— Excerpt provided —
※ ※ ※
# When will we see more 05 GTOs at dealers?



## rworkman98 (Feb 10, 2005)

I called several dealers in the Chicagoland area over the past few days, and all had either 0 or 1 GTOs. When are we going to see a decent number showing up at dealerships? Does anyone here have info on when more cars are supposed to to show up?

Also, how long is the lag time between the car showing up on GMBuyPower.com as dealer inventory, and it showing up at the dealer?


----------



## Legionaire (Jan 23, 2005)

My best guess is that the dealers don't really know! I can tell you though, that if your really interested in one and don't mind traveling to get it look in S.D. most dealers have at least 3. In the bigger cities that is! Get great deals there this time of year!


----------



## GasTiresandOil (Aug 2, 2004)

I don't know but I saw a few leaving Benicia today. There was a black, yellow, and impulse blue GTO on the back of a big rig with a few other ponchos. Not a bad site to see when commuting to work.


----------



## rworkman98 (Feb 10, 2005)

Legionaire said:


> My best guess is that the dealers don't really know! I can tell you though, that if your really interested in one and don't mind traveling to get it look in S.D. most dealers have at least 3. In the bigger cities that is! Get great deals there this time of year!


I don't think I want to travel that far.  I traveled to Indianapolis for my Corvette, but that was only a few hours drive. 

I just wish I could find out when local dealers will actually have some in stock. If they only have one in stock, they probably won't be selling it for a reasonable price...
※ ※ ※
— Stored items —
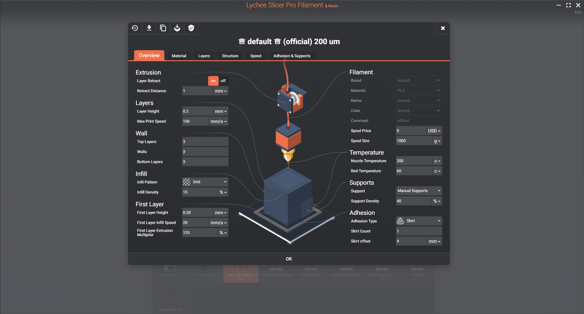Click the reset profile history icon
This screenshot has width=584, height=314.
(x=135, y=28)
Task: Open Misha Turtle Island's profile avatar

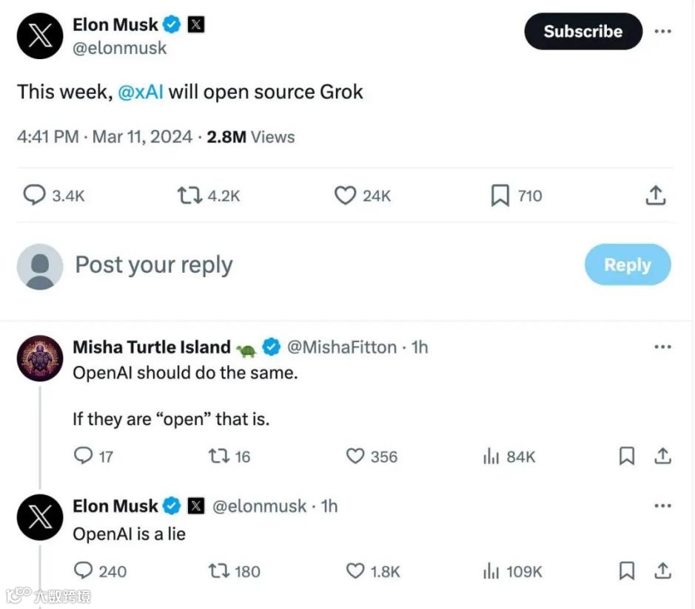Action: (40, 358)
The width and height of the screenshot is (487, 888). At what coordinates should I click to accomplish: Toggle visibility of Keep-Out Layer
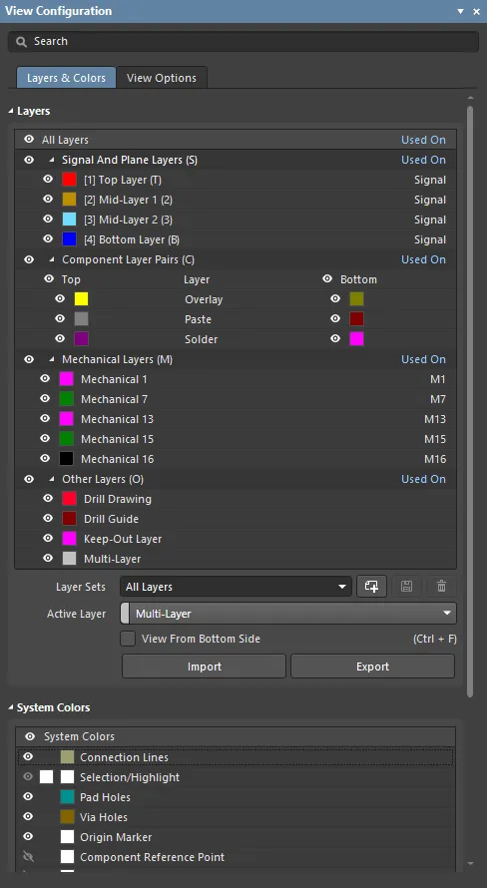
※ ※ ※
— Set problem A —
List the GTO colors that the GTO dealer thread says were on the big rig leaving Benicia.
— Set problem B —
Condense the paragraph of the GTO dealer thread that begins "I called several dealers" into one or two sentences, keeping its main facts.

— Exercise output A —
Black
Yellow
Impulse blue

— Exercise output B —
Several Chicagoland dealers called over the past few days each had zero or one GTO. The poster asks when a decent number will reach dealerships and whether anyone knows when more cars are due.